Instruções do exercício:
Transcreva todos os registros abaixo, linha por linha, sem qualquer alteração.

Dados sobre localização de alvos visíveis:

———

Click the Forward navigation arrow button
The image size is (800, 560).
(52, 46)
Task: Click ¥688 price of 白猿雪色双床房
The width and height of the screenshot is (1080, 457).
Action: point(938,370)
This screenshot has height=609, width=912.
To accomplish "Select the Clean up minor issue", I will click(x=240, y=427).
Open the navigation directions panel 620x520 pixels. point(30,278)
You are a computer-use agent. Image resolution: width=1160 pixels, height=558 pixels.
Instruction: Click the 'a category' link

———

Resposta da tarefa:
Click the Forward navigation arrow button
The image size is (800, 560).
(52, 46)
Task: Click ¥688 price of 白猿雪色双床房
The width and height of the screenshot is (1080, 457).
Action: point(938,370)
This screenshot has height=609, width=912.
To accomplish "Select the Clean up minor issue", I will click(x=240, y=427).
Open the navigation directions panel 620x520 pixels. point(30,278)
You are a computer-use agent. Image resolution: width=1160 pixels, height=558 pixels.
Instruction: Click the 'a category' link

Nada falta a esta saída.